Disseminated candidiasis is the most common life-threatening invasive fungal infection in granulocytopenic patients. A review of recent approaches to pre-clinical laboratory investigation of promising antifungal compounds, which may have potential utility in granulocytopenic patients is presented. A particularly useful strategy is the study of persistently granulocytopenic rabbit models of acute, subacute, and chronic forms of disseminated candidiasis. When the antifungal triazoles (fluconazole, itraconazole, and SCH 39304 [SCH 42427]) were each evaluated for use as preventive, early treatment, or delayed treatment in the different models, the triazoles were consistently more active when used for preventive and early treatment than for delayed treatment. These triazoles were as active as amphotericin B plus flucytosine (AB + FC) when used for early treatment but were less active than AB + FC when used for delayed treatment.
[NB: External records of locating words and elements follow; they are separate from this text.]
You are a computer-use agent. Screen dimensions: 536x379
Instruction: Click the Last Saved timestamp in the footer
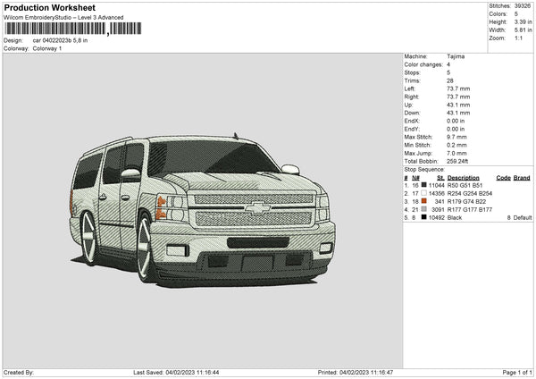click(x=178, y=373)
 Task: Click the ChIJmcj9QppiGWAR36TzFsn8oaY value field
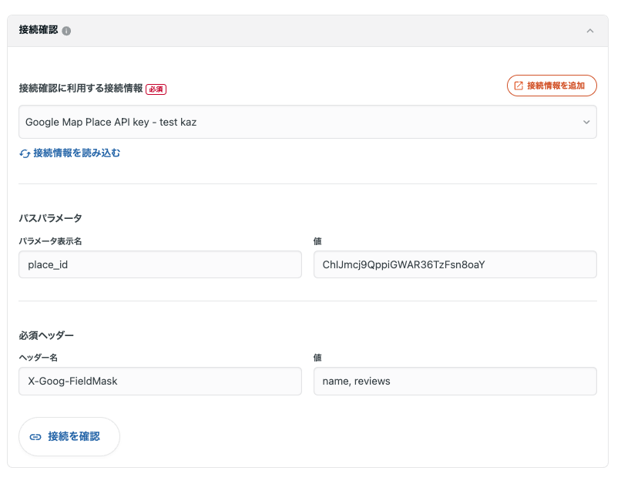tap(455, 264)
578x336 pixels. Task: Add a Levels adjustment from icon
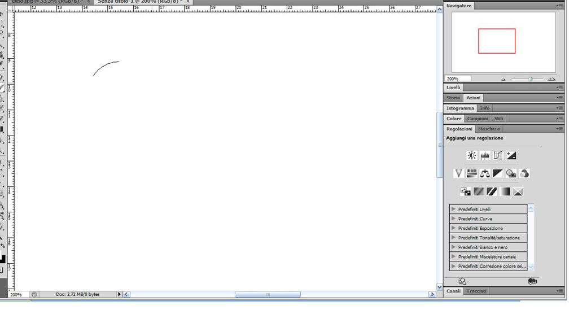485,155
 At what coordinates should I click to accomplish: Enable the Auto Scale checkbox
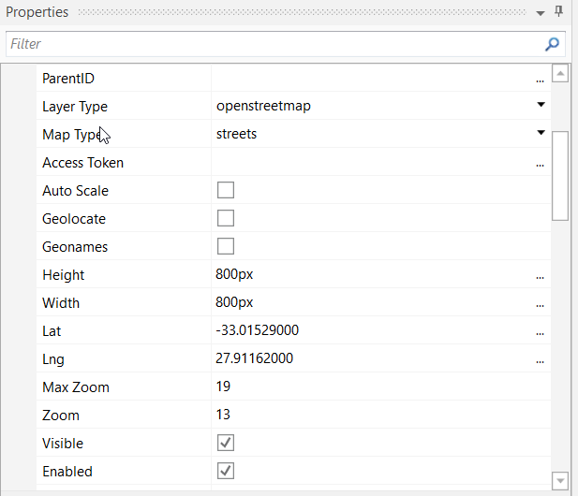coord(226,191)
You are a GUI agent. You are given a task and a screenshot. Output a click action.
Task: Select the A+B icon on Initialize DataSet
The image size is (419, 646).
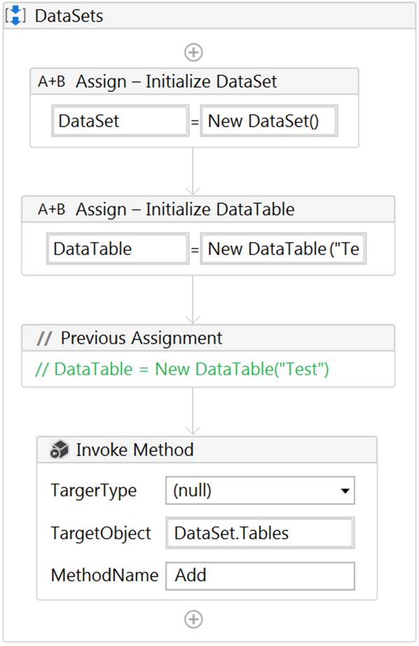pyautogui.click(x=52, y=81)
Several lipid formulations of amphotericin B demonstrate reduced nephrotoxicity at higher safely achievable dosages in comparison to those of deoxycholate amphotericin B in several models of disseminated candidiasis. When administered to follow non-linear saturable Michaelis-Menten-type plasma pharmacokinetics, the antifungal activity of the echinocandin compound cilofungin was significantly augmented. Thoughtfully designed and carefully conducted laboratory investigations in appropriate animal models of disseminated candidiasis can provide a scientific foundation and guide for development of clinical protocols investigating new approaches to prevention and treatment of invasive candidiasis in granulocytopenic patients.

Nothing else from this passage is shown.